Me sorprende, en cualquier caso, porque ese mismo respeto no es significativo cuando envuelve a colectivos sensibles o minoritarios. Ahí lo tomamos a la ligera, con frívola condescendencia o, en el peor de los casos, con desprecio.

Deficiente, minusválido, retardado, subnormal y una serie interminable de adjetivos que pasan a sustituir a la persona que hay detrás. Con un poco de suerte, puede que le llamen discapacitado. Con este lenguaje no sólo insultamos a todo un colectivo, sino que arrancamos de raíz su humanidad y les dibujamos como si fueran algo diferente a nosotros. Hacemos que la discapacidad defina a la persona. Y no lo hace. Para nada.

No es la primera vez que comparto esta reflexión, pero es necesario repetirlo. No deberíamos sustituirlos con adjetivos, ni buenos ni malos. Porque la discapacidad es sólo una característica más. Una de las miles que tiene cualquiera. Si usted es, digamos, rubio ¿acaso es sólo rubio y nada más? ¿Son, por ejemplo, iguales todas las personas con diabetes? ¿Nos referimos a todos ellos como un grupo unificado en su cotidianidad? ¿Le tratamos de forma diferente por serlo? No, claro que no.

Porque de lo que no se habla no existe y si las personas con discapacidad no son personas sino sólo discapacitados, borramos de un plumazo su condición humana. Y vamos alejándolos y arrinconándolos en la esquina de los necesitados, los pobrecitos, los otros, esos que no somos nosotros. Pues lo son: ríen, lloran, se enfadan y se emocionan, comen y se duchan, aman y se excitan, les gusta que les hablen como a cualquier otro y, a pesar de todos los obstáculos que les ponemos, quieren viajar, ir al cine, estudiar y trabajar. Y se superan, ante todo, se superan.

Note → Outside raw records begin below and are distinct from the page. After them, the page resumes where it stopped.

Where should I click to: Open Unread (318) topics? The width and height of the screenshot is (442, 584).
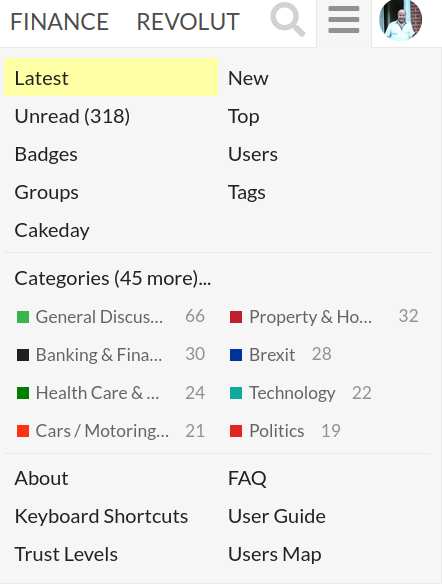pos(72,116)
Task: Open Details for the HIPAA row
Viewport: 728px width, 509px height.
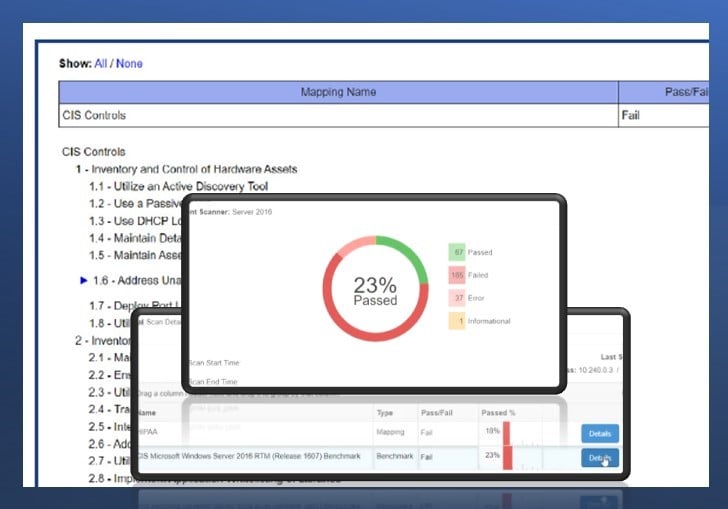Action: tap(599, 434)
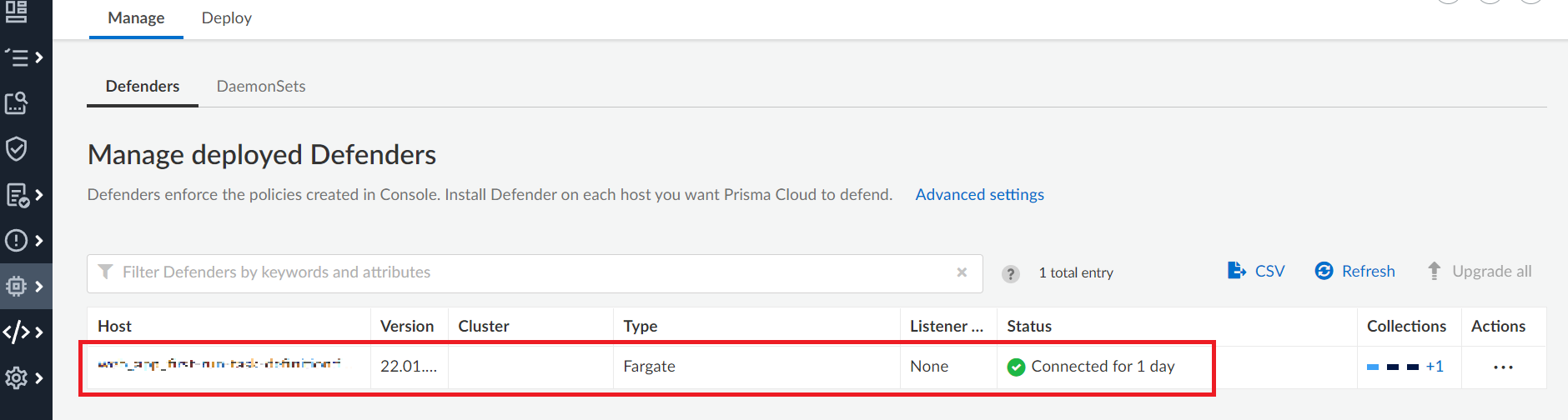The height and width of the screenshot is (420, 1568).
Task: Open the row actions ellipsis menu
Action: tap(1503, 368)
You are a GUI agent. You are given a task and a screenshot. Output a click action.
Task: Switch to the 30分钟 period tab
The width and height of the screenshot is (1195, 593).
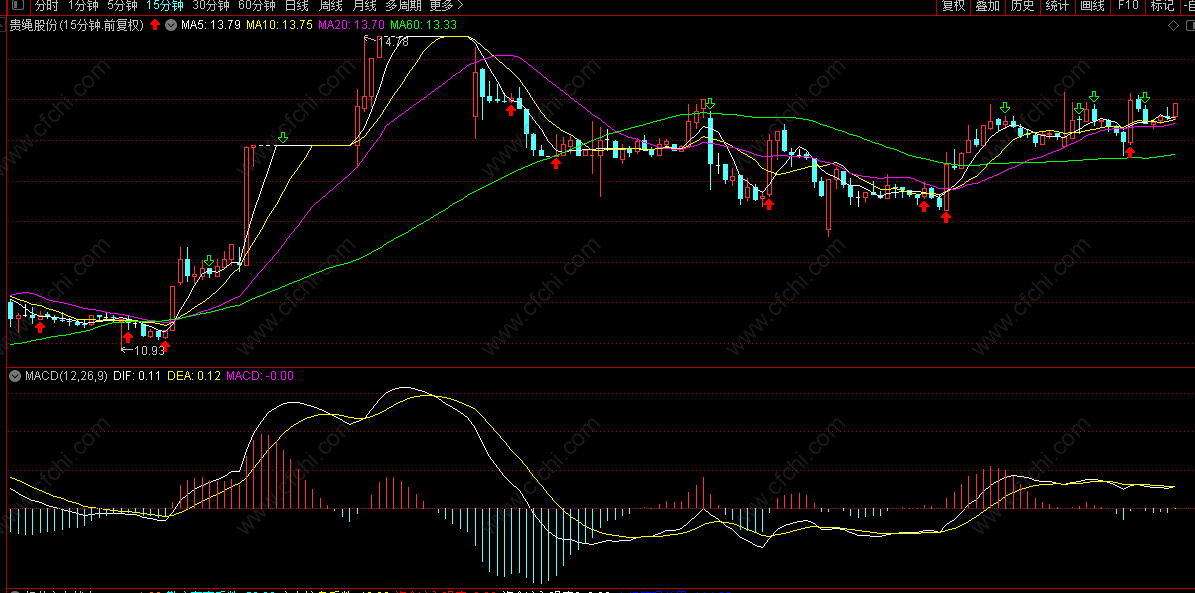click(x=210, y=6)
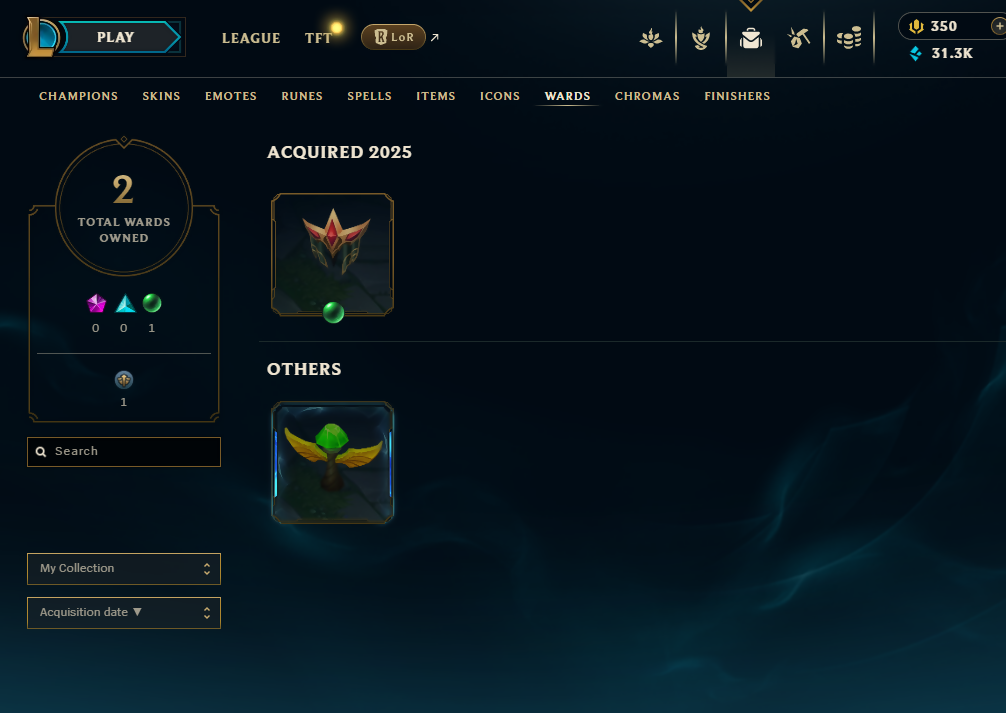This screenshot has height=713, width=1006.
Task: Go to TFT game mode
Action: coord(318,38)
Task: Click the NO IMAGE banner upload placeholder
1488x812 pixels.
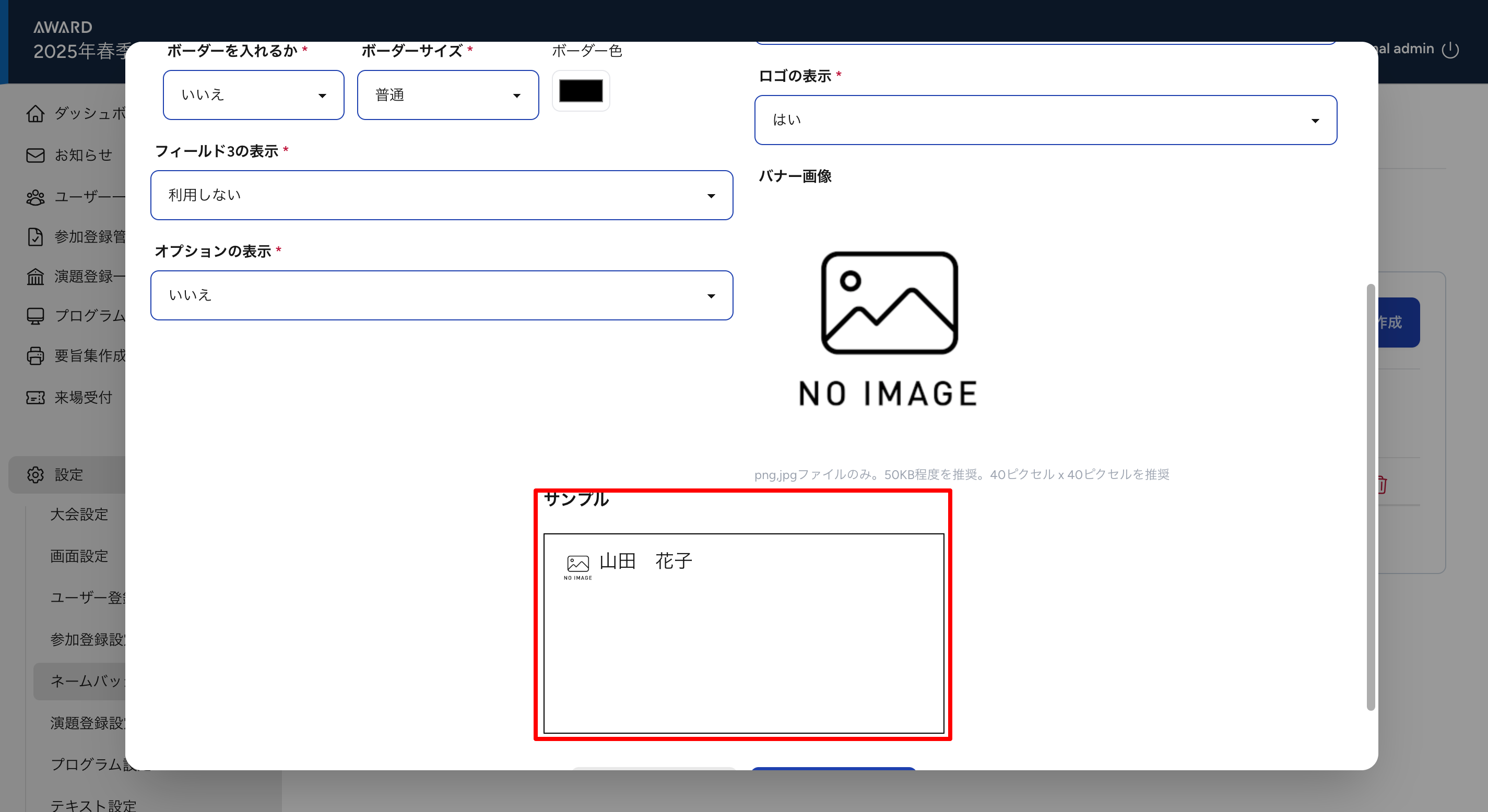Action: click(889, 329)
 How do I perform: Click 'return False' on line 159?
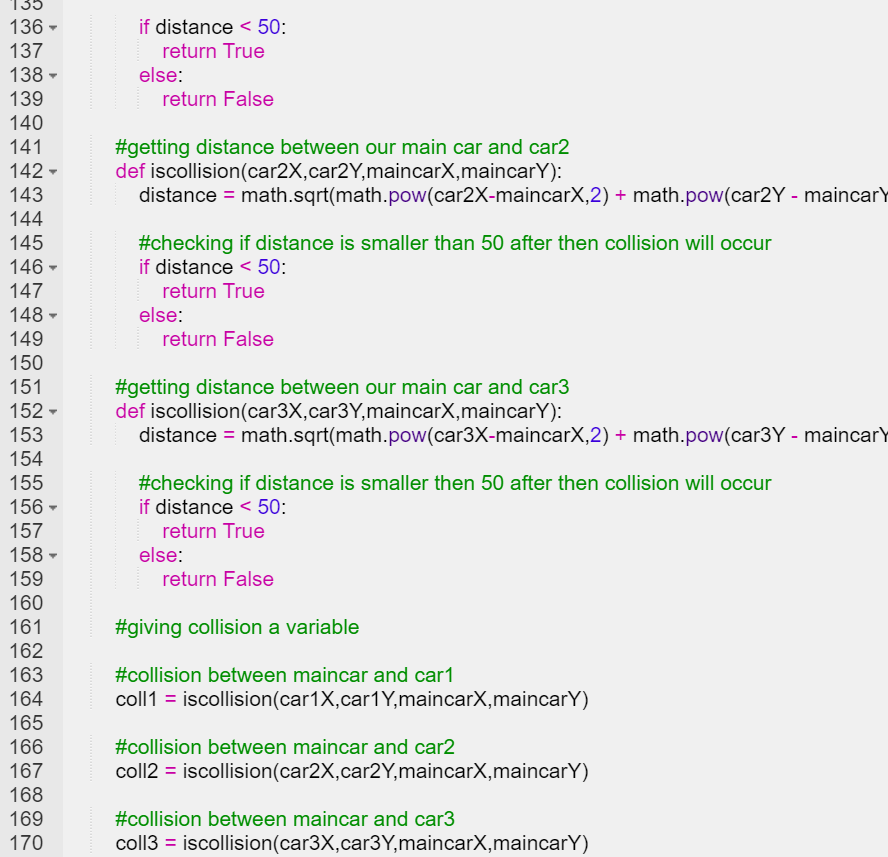tap(217, 579)
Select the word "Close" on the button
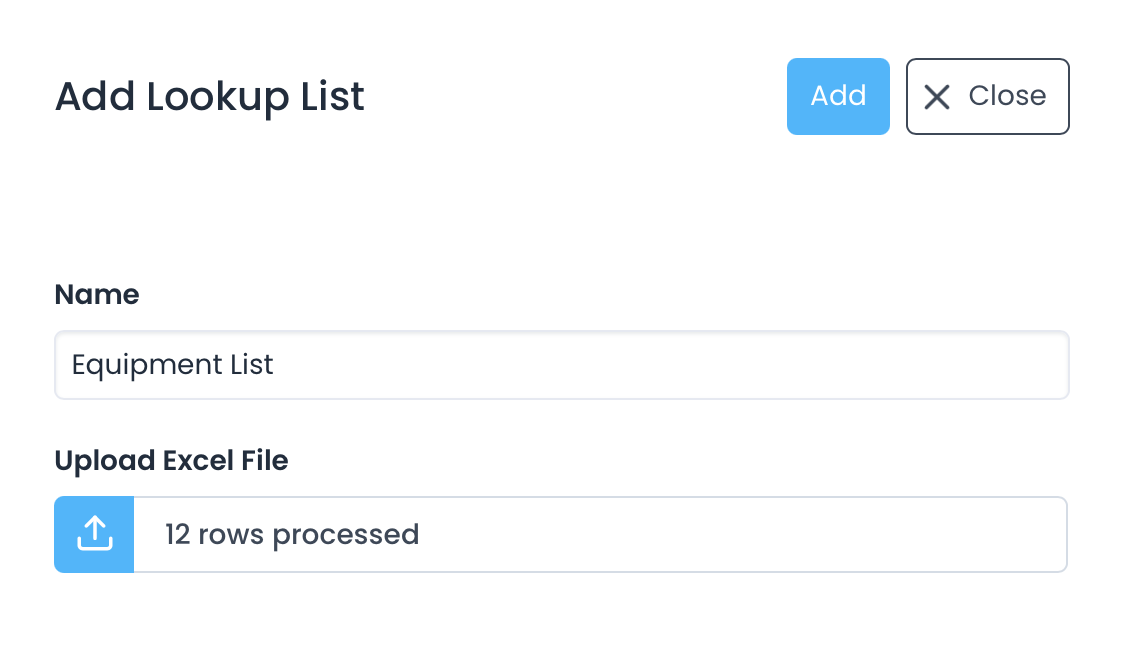The height and width of the screenshot is (652, 1134). point(1007,96)
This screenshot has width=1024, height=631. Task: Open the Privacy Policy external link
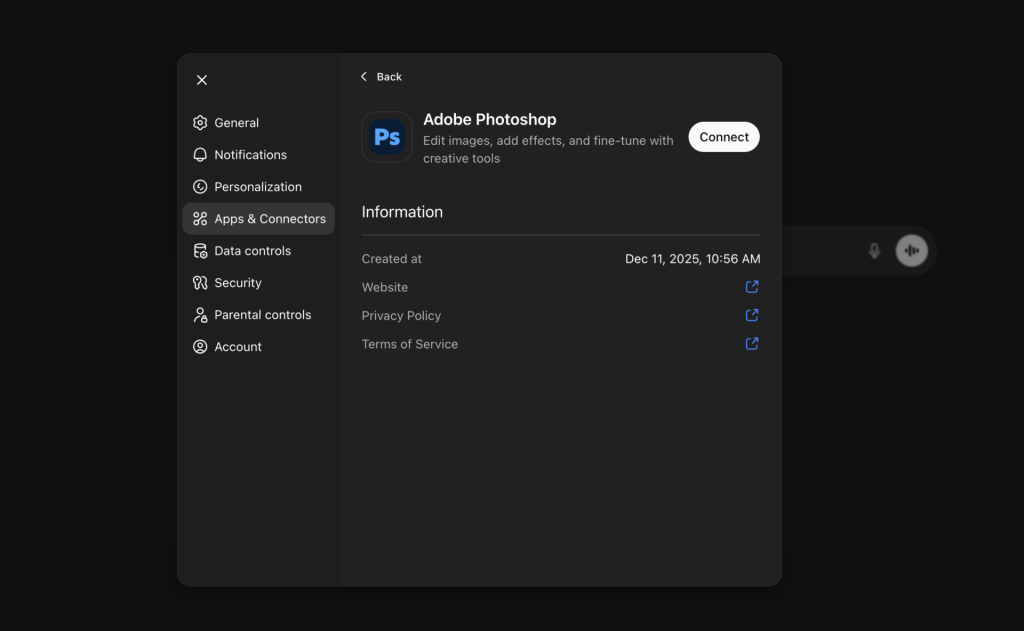[x=752, y=315]
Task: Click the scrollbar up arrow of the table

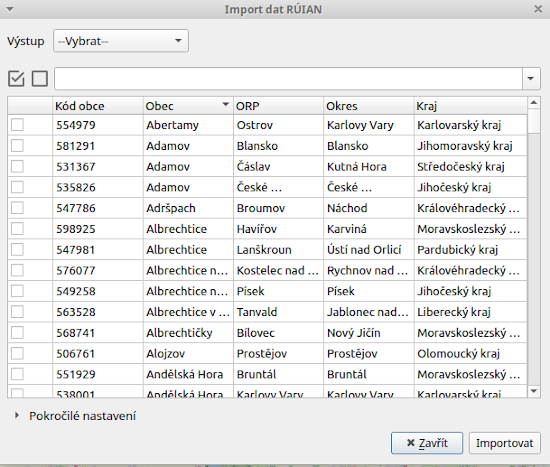Action: pyautogui.click(x=534, y=102)
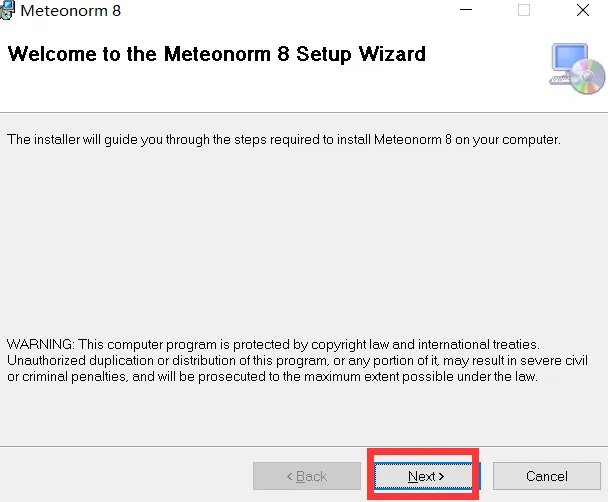
Task: Click the installer guide description sentence
Action: [284, 140]
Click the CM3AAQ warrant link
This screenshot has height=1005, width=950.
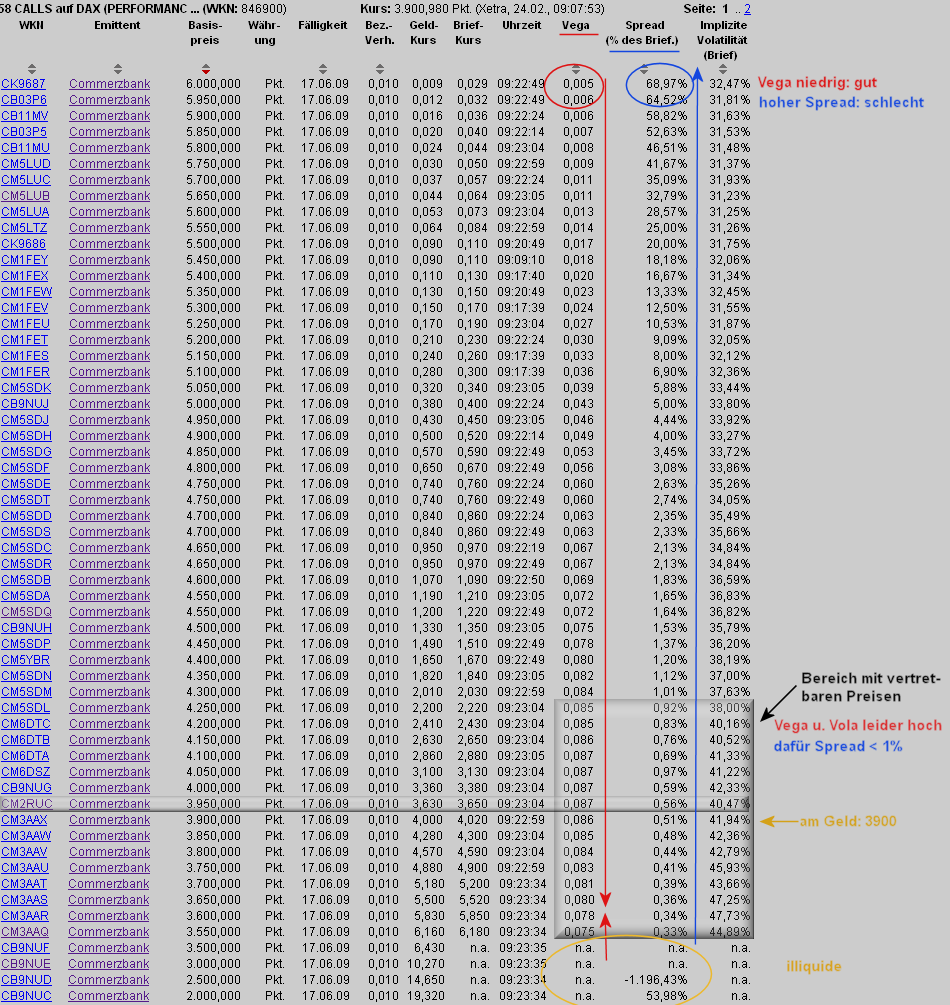coord(25,932)
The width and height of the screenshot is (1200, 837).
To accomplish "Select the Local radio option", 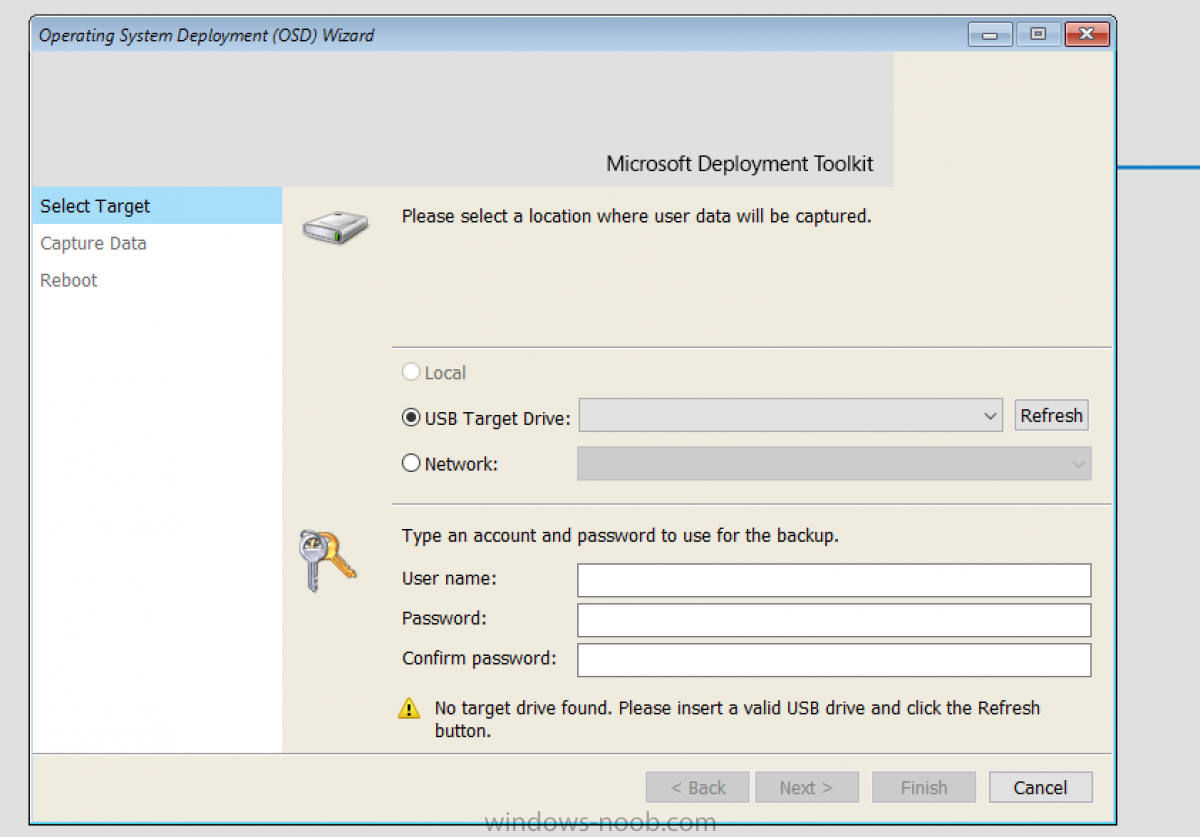I will 411,373.
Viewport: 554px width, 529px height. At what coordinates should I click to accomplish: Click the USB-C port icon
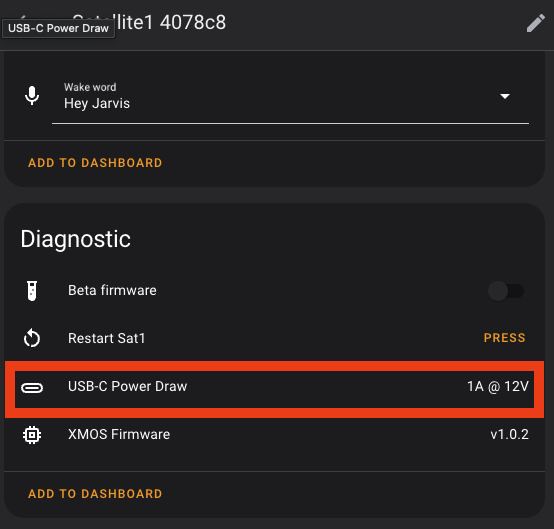pos(32,388)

Hay quien dirá que no exageremos tanto, que son sólo palabras. Quizás olvidan que son las palabras las que construyen la realidad, las que definen y permiten la comunicación, las que crean el mundo que nos rodea, las que impulsan cambios y los señalan como necesarios. Pero, insistirán, en que no hagamos un mundo de esto. No es suficientemente importante. Para ellos, claro.